• WHAT THE EXERCISE ASKS: Give back exactly the lines of the material below that start at the line containing "Click the Toggle" and end at the line containing "Task: Click the TAPE EP-III mode LED", and no others.

• MATERIAL FOR THE TASK:

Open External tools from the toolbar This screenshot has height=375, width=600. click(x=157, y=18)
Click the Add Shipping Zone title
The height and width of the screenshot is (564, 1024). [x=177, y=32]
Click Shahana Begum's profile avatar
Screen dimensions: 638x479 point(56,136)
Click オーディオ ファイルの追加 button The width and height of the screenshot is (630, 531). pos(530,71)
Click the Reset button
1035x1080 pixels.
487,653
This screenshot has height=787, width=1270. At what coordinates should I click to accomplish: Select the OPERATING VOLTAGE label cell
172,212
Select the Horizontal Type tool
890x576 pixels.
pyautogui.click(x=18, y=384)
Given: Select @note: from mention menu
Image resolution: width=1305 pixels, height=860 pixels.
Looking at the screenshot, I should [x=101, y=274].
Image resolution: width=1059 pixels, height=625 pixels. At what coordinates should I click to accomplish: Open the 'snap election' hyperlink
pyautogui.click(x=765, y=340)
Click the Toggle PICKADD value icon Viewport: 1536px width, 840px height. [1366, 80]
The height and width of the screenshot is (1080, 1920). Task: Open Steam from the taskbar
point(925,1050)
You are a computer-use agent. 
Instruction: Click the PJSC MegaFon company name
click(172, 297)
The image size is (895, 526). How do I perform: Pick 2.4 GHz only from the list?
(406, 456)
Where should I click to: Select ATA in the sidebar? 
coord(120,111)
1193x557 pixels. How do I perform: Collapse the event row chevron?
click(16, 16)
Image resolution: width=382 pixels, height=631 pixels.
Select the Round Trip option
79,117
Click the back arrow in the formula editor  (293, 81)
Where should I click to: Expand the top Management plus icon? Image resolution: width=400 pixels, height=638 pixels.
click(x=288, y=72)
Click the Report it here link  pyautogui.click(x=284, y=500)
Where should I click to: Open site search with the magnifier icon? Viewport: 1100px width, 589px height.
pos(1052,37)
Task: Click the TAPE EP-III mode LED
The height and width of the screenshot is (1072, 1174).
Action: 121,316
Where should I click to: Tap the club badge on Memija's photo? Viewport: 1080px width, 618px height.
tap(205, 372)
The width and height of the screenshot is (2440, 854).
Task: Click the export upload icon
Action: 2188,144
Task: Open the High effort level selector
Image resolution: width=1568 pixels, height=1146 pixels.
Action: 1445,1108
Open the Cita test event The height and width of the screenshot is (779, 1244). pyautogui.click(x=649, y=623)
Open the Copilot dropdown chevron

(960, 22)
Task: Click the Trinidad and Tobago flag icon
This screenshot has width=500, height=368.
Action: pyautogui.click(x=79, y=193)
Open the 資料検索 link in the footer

• EXPECTED ANSWER:
Click the Toggle PICKADD value icon Viewport: 1536px width, 840px height. [1366, 80]
The height and width of the screenshot is (1080, 1920). Task: Open Steam from the taskbar
point(925,1050)
You are a computer-use agent. 
Instruction: Click the PJSC MegaFon company name
click(172, 297)
The image size is (895, 526). How do I perform: Pick 2.4 GHz only from the list?
(406, 456)
Where should I click to: Select ATA in the sidebar? 
coord(120,111)
1193x557 pixels. How do I perform: Collapse the event row chevron?
click(16, 16)
Image resolution: width=382 pixels, height=631 pixels.
Select the Round Trip option
79,117
Click the back arrow in the formula editor  (293, 81)
Where should I click to: Expand the top Management plus icon? Image resolution: width=400 pixels, height=638 pixels.
click(x=288, y=72)
Click the Report it here link  pyautogui.click(x=284, y=500)
Where should I click to: Open site search with the magnifier icon? Viewport: 1100px width, 589px height.
pos(1052,37)
Task: Click the TAPE EP-III mode LED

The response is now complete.